Yes, as Galt says there is a big difference between frozen ground and a frozen container. -10°C (14°F in USA) is generally considered the magic number for root death in containerised Japanese maples. Exposure to temperatures below this for any length of time will surely kill a container tree (the larger the container, the longer it might hold out) while the in-ground trees have their roots nicely insulated by mother Earth, only the top few inches exposed to the killing zone. In the west coast of North America, UK, and Northern France we are lucky enough not to face these temperatures normally, and so our container maples generally survive the winter. Those maple people in zones 5, 6 and 7 are not so lucky; hopefully we won't join them in that "big freeze" any time soon. My container maples often freeze solid in the winter and seem to suffer no ill effects, with no apparent difference between mild (say -3C) and harsh (-10C) winters. Obviously the white feeder roots are destroyed by these temperatures but it seems to me that their destruction is a natural part of winter, and the storage roots always seem to be sufficiently lignified to survive. Almost like a reflection of the top growth, where woody branches survive the winter but soft, fleshy, (over-fertilized) growth generally fails.
can I ask then, if the temp than goes down to around 0°F for a period of time then a in the ground would start to suffer similar to the tree in a pot at the higher temperature? My understanding of soil is it is a very poor insulator add to that japanese maple trees tend to have shallow roots so this is why I ask. As noted, I live in a warm zone so I have little chance of seeing these low temps, but i do get people wh come from the neighboring hills and they do see temps this low and lower so it is nice to have knowledge about cold.

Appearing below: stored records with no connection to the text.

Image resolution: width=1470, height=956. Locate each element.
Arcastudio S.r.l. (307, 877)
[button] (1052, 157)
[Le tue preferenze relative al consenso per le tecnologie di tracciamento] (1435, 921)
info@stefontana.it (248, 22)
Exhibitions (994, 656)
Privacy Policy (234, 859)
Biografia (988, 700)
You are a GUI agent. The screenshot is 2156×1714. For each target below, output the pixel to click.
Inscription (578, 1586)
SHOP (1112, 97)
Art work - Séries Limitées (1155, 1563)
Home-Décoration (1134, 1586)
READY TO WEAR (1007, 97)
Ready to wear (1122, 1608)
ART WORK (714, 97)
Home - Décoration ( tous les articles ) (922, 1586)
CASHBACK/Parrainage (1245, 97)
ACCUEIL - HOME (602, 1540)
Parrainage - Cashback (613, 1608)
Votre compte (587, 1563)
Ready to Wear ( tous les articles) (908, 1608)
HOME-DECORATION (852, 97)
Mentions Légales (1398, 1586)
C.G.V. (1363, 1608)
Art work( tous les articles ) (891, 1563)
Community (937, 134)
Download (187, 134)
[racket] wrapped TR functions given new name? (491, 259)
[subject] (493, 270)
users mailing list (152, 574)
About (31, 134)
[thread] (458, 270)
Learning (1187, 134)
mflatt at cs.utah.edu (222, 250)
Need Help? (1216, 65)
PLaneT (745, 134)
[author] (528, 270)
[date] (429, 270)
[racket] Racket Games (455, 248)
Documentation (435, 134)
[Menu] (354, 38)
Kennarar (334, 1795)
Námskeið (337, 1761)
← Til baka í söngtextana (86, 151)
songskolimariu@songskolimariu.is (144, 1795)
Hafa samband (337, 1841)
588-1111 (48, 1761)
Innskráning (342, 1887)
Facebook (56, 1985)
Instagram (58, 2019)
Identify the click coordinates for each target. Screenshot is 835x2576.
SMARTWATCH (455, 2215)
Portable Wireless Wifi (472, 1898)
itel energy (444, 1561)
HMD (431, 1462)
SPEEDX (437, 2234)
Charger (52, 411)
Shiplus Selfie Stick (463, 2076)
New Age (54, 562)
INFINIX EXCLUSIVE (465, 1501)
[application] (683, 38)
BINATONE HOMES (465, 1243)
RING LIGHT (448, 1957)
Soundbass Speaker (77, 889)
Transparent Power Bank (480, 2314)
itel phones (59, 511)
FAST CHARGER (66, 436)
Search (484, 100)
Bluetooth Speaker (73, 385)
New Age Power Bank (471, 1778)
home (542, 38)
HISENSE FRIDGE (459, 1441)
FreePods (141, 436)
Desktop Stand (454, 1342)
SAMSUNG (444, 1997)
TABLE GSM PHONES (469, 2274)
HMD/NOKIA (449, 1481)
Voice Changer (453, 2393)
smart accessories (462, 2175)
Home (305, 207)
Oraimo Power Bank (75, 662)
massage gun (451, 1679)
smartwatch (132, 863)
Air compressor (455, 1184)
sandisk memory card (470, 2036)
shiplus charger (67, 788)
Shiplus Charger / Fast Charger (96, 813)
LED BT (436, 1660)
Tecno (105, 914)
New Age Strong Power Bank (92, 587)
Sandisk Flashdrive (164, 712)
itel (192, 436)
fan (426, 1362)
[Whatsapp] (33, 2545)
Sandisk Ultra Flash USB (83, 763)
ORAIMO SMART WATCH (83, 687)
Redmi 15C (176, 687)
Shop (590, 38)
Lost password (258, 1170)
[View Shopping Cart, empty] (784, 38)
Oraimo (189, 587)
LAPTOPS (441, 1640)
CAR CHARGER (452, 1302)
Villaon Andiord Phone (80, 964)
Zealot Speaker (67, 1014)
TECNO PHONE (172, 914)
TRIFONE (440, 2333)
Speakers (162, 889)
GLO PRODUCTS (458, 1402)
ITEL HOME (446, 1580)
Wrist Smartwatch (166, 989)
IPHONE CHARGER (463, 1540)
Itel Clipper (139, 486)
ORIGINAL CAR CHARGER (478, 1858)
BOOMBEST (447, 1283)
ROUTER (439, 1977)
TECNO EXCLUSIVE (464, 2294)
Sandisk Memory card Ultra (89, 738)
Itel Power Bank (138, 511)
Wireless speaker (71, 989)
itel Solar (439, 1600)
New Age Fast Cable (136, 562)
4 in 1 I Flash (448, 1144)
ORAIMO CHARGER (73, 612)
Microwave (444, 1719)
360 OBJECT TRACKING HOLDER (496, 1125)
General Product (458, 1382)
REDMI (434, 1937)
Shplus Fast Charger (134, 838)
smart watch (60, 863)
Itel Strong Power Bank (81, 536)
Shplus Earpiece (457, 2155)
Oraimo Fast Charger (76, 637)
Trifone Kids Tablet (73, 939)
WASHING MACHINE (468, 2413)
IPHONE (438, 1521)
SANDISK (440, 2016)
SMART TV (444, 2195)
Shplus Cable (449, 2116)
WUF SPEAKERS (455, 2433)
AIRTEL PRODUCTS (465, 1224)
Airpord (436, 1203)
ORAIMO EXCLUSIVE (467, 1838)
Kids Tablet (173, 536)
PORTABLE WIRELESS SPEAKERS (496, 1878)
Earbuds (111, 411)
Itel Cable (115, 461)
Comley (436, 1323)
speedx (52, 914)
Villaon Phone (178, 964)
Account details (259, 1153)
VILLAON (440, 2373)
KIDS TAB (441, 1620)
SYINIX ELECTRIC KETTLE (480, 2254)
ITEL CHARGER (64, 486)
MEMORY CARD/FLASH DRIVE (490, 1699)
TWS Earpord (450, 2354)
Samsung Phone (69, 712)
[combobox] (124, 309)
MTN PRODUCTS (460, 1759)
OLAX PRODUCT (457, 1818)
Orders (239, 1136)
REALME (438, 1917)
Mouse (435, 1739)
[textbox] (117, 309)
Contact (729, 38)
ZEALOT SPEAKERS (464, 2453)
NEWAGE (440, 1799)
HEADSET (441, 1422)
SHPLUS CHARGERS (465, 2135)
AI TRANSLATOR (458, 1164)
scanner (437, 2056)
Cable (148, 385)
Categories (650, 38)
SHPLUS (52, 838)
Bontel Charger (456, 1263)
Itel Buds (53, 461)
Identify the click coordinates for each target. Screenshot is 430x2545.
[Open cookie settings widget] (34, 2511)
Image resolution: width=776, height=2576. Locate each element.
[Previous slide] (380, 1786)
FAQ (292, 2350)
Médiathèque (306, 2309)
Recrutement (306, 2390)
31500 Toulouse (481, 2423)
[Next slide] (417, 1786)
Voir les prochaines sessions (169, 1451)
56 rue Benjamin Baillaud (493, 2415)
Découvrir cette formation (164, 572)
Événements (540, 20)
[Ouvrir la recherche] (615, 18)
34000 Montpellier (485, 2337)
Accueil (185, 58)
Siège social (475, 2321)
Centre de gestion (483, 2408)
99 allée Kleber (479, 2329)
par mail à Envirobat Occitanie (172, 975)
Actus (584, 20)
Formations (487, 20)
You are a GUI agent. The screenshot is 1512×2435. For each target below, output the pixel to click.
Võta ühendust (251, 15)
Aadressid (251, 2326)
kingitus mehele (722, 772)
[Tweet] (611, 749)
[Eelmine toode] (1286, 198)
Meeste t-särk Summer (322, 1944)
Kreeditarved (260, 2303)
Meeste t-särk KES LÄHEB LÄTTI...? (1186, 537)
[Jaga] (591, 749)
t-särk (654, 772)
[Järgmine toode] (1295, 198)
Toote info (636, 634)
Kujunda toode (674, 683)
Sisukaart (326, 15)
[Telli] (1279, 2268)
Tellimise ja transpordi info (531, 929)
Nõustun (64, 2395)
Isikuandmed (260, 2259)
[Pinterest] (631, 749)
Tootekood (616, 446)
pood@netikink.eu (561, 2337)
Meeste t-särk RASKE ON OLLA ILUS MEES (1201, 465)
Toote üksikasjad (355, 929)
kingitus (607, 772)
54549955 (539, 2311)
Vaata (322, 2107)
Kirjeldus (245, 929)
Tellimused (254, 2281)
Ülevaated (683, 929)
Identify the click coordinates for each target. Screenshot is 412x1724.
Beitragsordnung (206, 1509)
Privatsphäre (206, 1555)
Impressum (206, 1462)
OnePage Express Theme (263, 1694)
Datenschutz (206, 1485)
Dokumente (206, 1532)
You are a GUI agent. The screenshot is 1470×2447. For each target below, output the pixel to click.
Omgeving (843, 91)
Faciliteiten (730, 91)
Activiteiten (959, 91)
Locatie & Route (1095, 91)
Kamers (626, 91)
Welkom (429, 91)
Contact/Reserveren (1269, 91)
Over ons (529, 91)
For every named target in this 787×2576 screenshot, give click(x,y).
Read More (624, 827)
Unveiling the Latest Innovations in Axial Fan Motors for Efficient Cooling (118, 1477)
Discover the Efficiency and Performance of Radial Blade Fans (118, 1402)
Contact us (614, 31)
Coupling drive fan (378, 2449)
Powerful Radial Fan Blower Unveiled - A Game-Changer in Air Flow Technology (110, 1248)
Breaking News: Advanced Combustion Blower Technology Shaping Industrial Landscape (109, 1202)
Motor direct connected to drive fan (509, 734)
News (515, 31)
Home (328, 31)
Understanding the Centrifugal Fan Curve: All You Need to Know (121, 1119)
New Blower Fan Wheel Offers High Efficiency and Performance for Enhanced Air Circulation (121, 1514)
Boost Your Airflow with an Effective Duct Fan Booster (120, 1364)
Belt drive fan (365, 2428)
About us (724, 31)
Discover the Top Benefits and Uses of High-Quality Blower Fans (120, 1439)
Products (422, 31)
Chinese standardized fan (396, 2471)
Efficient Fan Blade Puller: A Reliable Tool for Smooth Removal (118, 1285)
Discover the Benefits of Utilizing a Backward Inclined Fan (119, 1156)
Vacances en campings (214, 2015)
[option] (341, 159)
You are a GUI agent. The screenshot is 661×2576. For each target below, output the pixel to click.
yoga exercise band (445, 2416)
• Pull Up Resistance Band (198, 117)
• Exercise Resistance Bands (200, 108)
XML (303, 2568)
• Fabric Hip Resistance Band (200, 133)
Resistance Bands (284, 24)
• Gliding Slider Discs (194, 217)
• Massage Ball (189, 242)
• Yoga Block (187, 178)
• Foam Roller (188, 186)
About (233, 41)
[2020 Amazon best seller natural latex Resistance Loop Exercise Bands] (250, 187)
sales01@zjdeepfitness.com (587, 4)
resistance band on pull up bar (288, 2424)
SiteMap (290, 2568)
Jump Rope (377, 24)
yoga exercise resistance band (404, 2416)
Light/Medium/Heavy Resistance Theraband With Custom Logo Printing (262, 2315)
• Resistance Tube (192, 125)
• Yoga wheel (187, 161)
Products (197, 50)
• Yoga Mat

0°F doesn't seem to be a problem for Japanese maples in the ground. The lower limit seems to be somewhere near -20°F (−28.9 °C ). (From experience of people who live in colder climates than myself).
We normally never have -10° C temps here in Northern France, very cold winters happen but don't last long. I am just one mile from the sea, so it helps. However I did protect the maples I have in containers this past winter in bubble wrap. Better safe than sorry.